Scott had me go out with the mirror to check the nest. 

It was empty.

We were both so sad.  He said I could wait till he got home to tell the kids and I did.  I just knew he’d  be better at telling them than I would. 

Before they went to bed last night, we sat them down.  Scott carefully explained “the circle of life.”  He didn’t make what we suspect was a cat or raccoon out to be evil or bad, like I am sure I would have done.

My son took it the hardest, as I suspected he would.  We were all looking forward to watching them grow and learn to fly.

This was def not the lesson I was excited to teach them this summer.  But, it seems it was the lesson they were meant to be taught.  I do hope we have the opportunity of watching baby birds grow again in our yard, next time hoping they make it till they can safely fly away on their own. 


  1. Actually, the learning to fly part is VERY short. We had the same thing; expecting to see the trial and error of fledglings learning to fly. However, robins do this at night, and once it's done, it's done and they do not come back. It was sad for us, as we crave closure; but, as long as that pic was not the last thing you saw, it's safe to assume they are all safe and flying around.

  2. I am tearing up. :( Not sure why I'm more sad: the thought of the babies getting eaten alive, the thought of the mama watching it happen from afar or coming back with food only to discover her babies were gone, or the thought of your son so very disappointed and sad (as I'm sure mine would be).

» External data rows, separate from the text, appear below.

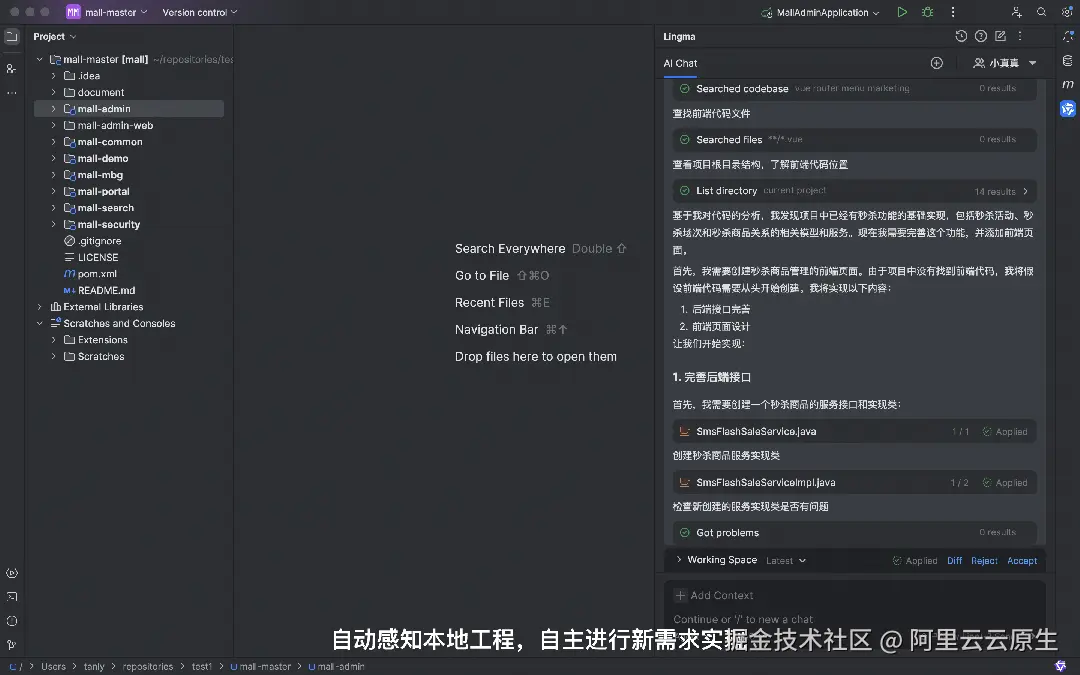
Task: Open the Latest dropdown in Working Space
Action: coord(786,560)
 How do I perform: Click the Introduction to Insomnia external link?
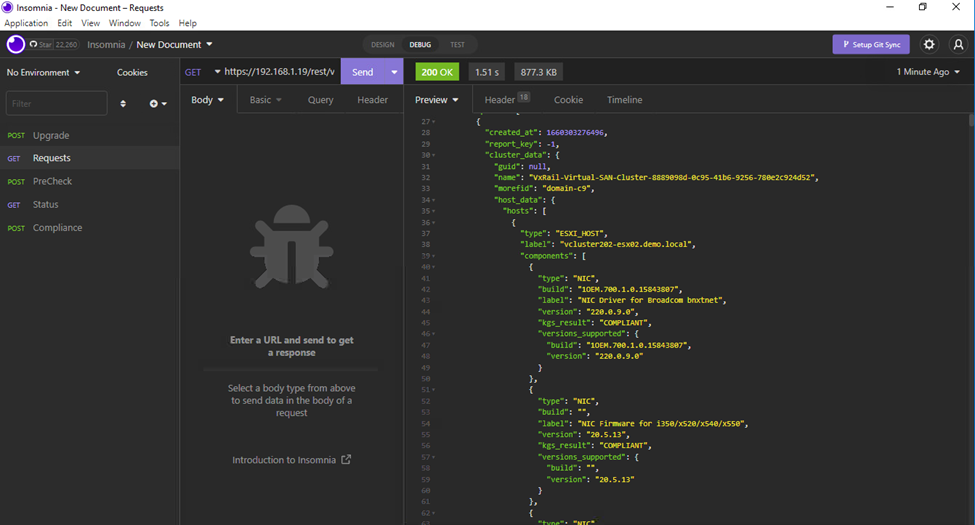291,460
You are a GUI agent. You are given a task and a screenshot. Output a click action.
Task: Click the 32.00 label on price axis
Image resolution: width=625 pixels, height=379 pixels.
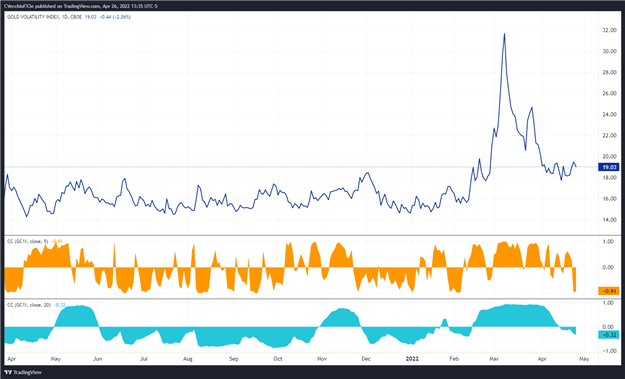coord(610,30)
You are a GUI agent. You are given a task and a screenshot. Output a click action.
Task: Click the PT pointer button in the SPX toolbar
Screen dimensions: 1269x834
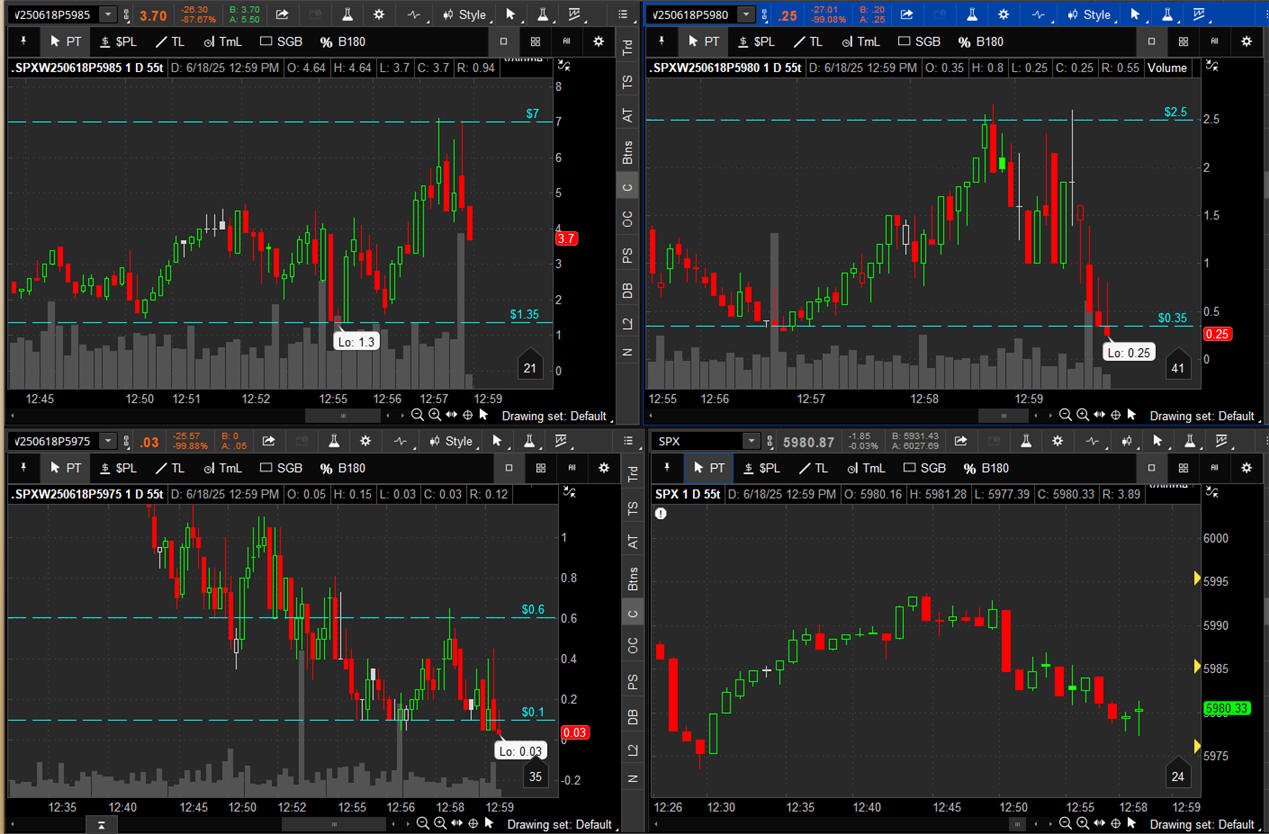pos(709,468)
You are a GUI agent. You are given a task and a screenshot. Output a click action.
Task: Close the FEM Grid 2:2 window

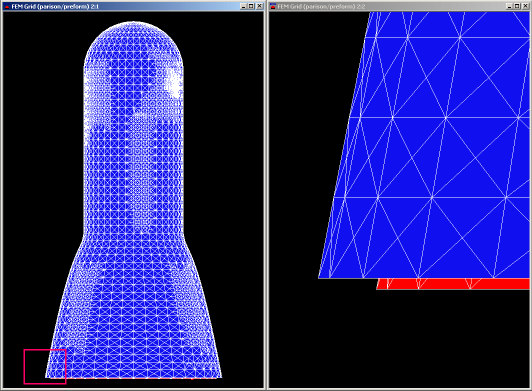point(526,6)
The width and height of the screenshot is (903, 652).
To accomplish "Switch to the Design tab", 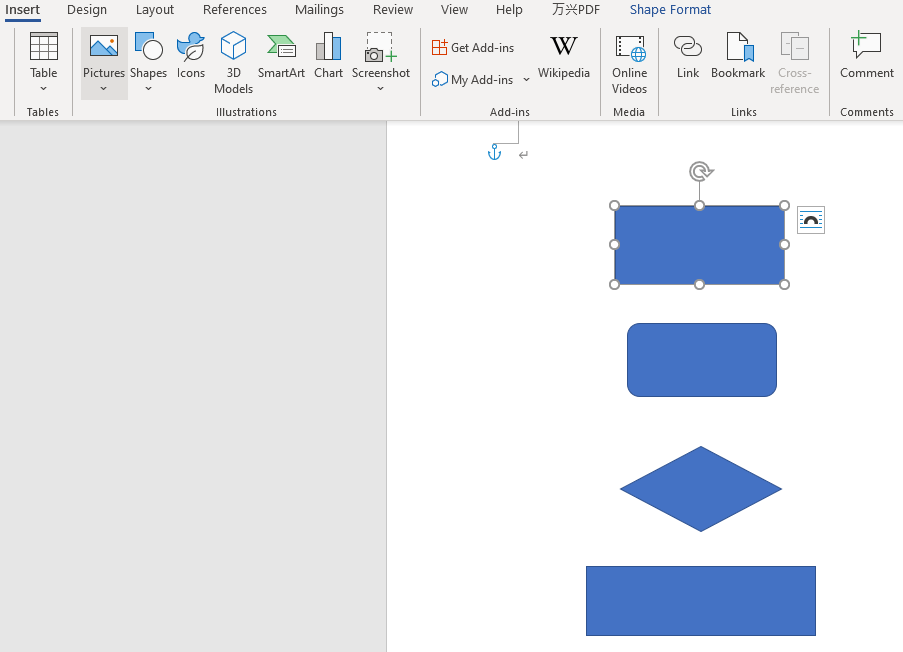I will (x=86, y=10).
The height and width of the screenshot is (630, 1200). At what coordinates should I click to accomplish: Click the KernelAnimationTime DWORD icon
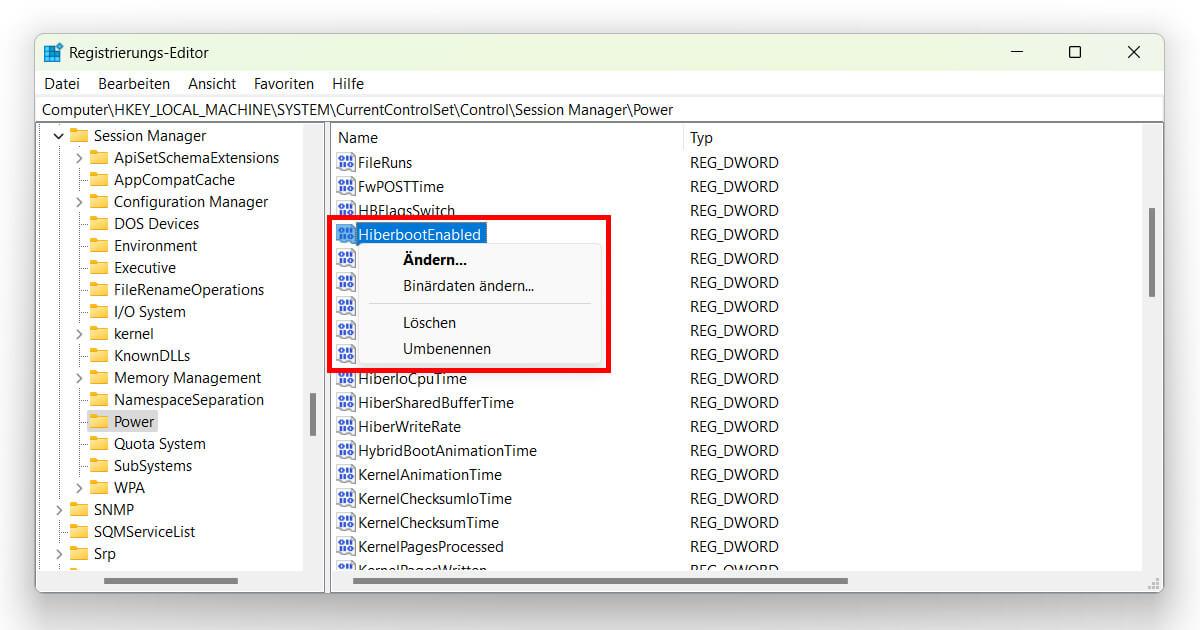point(345,474)
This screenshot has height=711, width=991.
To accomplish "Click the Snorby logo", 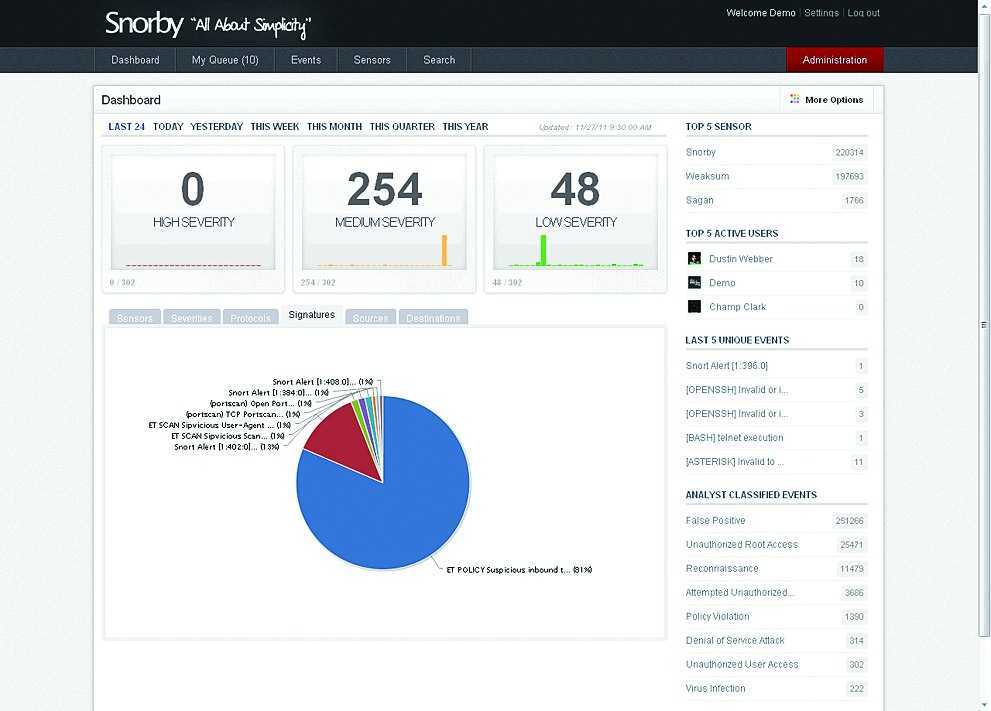I will 144,24.
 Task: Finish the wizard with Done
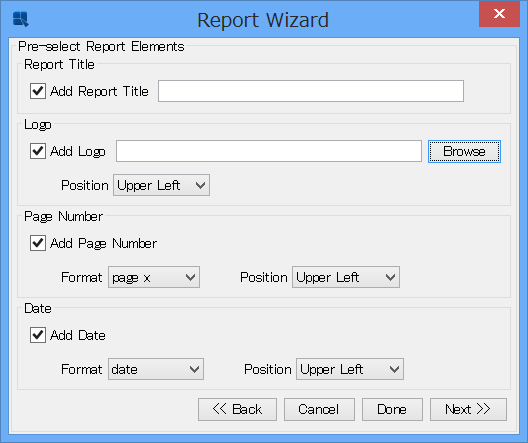coord(392,410)

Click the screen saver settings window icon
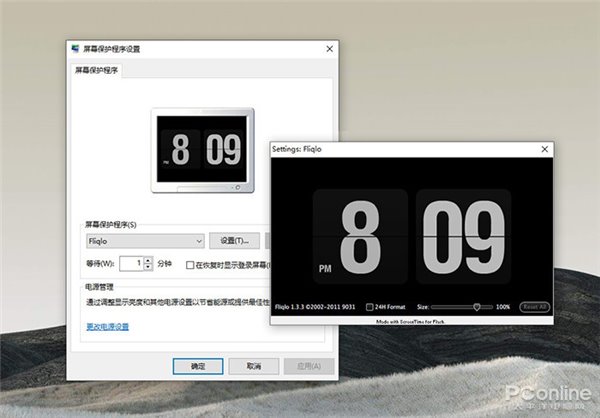point(75,49)
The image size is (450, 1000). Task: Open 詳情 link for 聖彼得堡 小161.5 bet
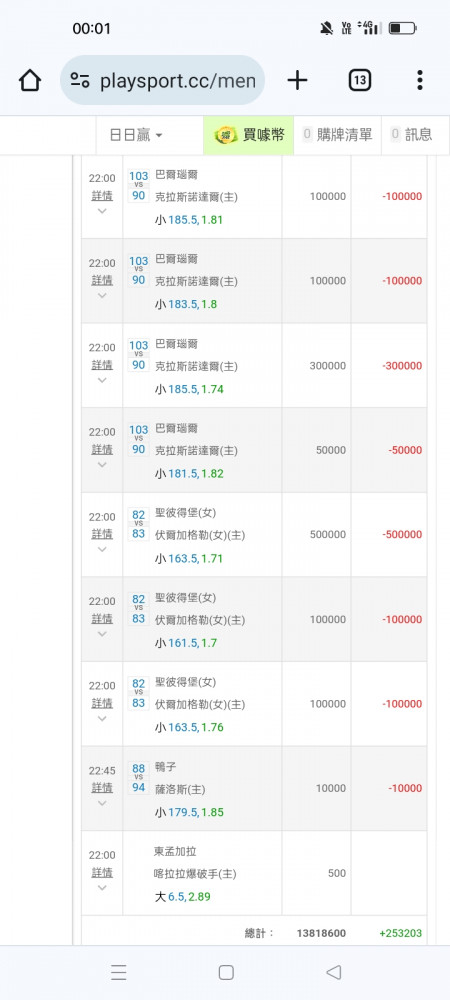(x=102, y=618)
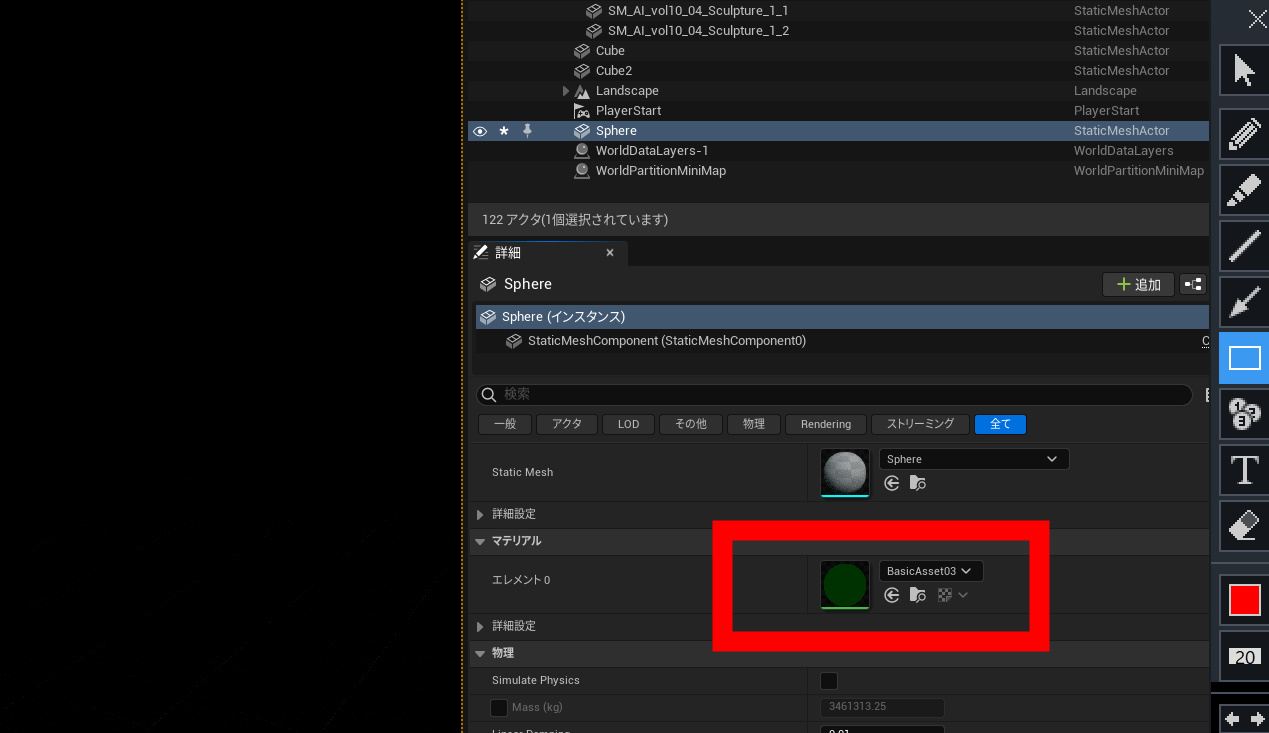The height and width of the screenshot is (733, 1269).
Task: Click the 追加 add component button
Action: click(1138, 285)
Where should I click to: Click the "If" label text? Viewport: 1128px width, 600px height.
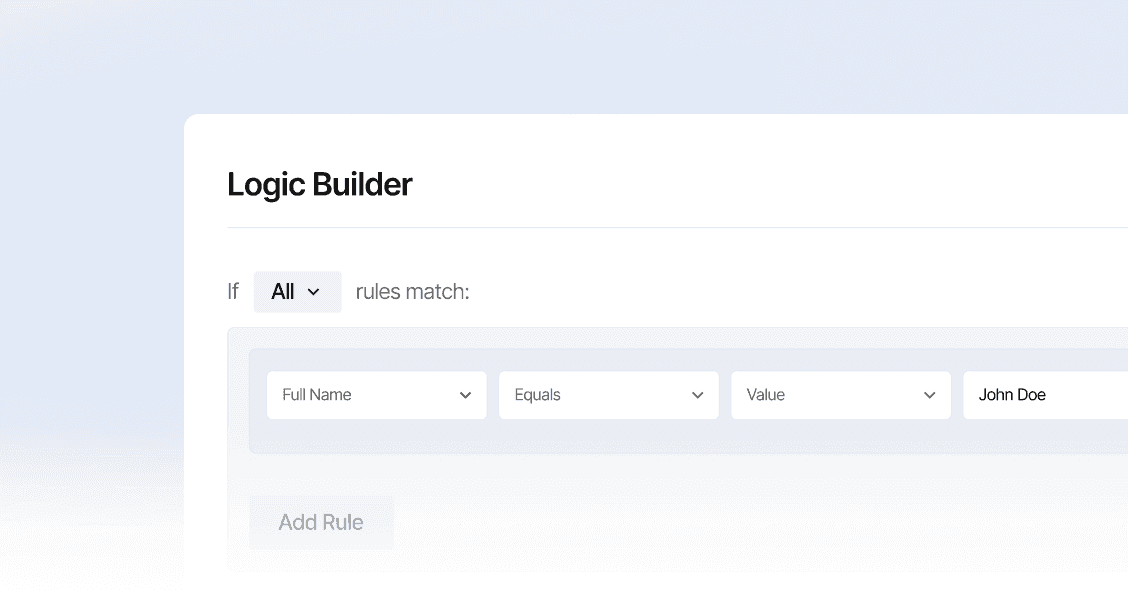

  3. Jeremy, this was the last pic we saw... they were only 3 days old so I don't think they flew off quite yet, they didn't have their feathers yet.

    But, I didn't know this about them learning to fly at night... thanks for that tid bit for the future!

  4. I know how upsetting that is.. sorry the kids didn't get to see them develope and fly away. We had trouble with the same thing in our back yard,, so Uncle Ron set my bird houses, (gazebos) hanging in the front of the house off the porch. The animals from below can not reach them. I could see out our dining room window and watch them grow. It was really neat to watch them walk around the nest and just teeter on the edge ,,you know they were thinking, "should I go or not"
    Maybe next season you could make a safe haven bird nest and someone will choose to occupy it. We have a set of Dove's and Robins, and baby finches in ours. Better luck next time. Love you.

  5. noooooo! such a sad post! i'm so sorry for the kiddos. knowing them, it must have been hard news. i wish i could hug them right now...

  6. If they wanted to, you could have a a memorial service. Just a thought.

  7. Aww! How heartbreaking! How did they do?